El objetivo, finalmente conseguido, apuntaba a la consolidación del llamado Estado Servil, es decir, a la masificación definitiva de la población española y el consiguiente reforzamiento del Estado totalitario-providente, en perfecto paralelismo con las mismas líneas seguidas en los demás Estados de nuestro entorno occidental. Suponemos que cuando Franco calificaba de «clase media» al producto social legado por él, se referiría a sus cualidades de «medianía» o «mediocridad», propias de toda disociedad.

No hace falta recordar que la promoción o fomento de un Estado masificador o esclavista está en las antípodas de la política propia de un verdadero régimen de Cristiandad, favorecedor de una sociedad propietaria y de un auténtico pueblo socialmente vivo e independiente. Así, Pío XII afirmaba: «La dignidad de la persona humana exige, pues, normalmente, como fundamento natural para vivir, el derecho al uso de los bienes de la tierra, al cual corresponde la obligación fundamental de otorgar a todos, en cuanto sea posible, una propiedad privada. Las normas jurídicas positivas […], si quieren contribuir a la pacificación de la comunidad, deberán impedir que el obrero, que es o será padre de familia, se vea condenado a una dependencia y esclavitud económica inconciliable con sus derechos de persona. Que esta esclavitud se derive del predominio del capital privado o del poder del Estado, el efecto no cambia».
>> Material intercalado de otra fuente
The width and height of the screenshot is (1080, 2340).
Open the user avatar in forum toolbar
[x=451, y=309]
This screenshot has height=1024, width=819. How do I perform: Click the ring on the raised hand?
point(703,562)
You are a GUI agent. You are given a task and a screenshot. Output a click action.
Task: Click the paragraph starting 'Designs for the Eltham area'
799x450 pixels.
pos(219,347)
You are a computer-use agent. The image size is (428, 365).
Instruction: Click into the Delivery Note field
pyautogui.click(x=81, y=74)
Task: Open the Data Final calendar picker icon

No negamos que estas políticas cimentadoras del Estado Servil puedan traer consigo, accidentalmente, provisionales o efímeras fases de abundancia material para la población, pero esto no quita ni un ápice a su iniquidad y maldad intrínsecas. Una situación política en la que se garantice la seguridad económica a costa de la libertad o independencia económica, es algo perfectamente viable, y, de hecho, en eso consiste la política fabiana auspiciada por los tecnócratas domésticos e internacionales. Como muy bien señalaba C. H. Douglas: «La abolición de la pobreza en medio de la abundancia, si bien es importante, no constituye el meollo del problema. Es perfectamente concebible una situación en la que al pueblo se le pueda proveer de todo como a esclavos muy bien alimentados».

No tiene ningún sentido lamentarse de una fase (aparentemente peor) y abogar por otra (aparentemente menos mala), cuando ambas forman parte indisoluble de un mismo y único proceso homogéneo anticristiano y antinatural. Sería como si un enfermo de cáncer se quejara del dolor de la fase de metástasis y añorara las anteriores fases menos dolorosas de desarrollo del tumor.

Cuando un determinado itinerario es esencialmente malo, la solución no está en ninguna de sus sucesivas etapas, sino en el rechazo absoluto y frontal de todo su conjunto. Es más, en el proceso de totalitarización-masificación que venimos exponiendo, la fase provisional de bonanza y bienestar vendría a servir para una «mejor» introducción de la población en subsiguientes medidas de mayor control (como un ratón que acude al queso de la ratonera); quedándonos, al final, sin prosperidad material y sin resquicio alguno de libertad o autonomía.

Félix M.ª Martín Antoniano, Círculo Tradicionalista General Carlos Calderón de Granada.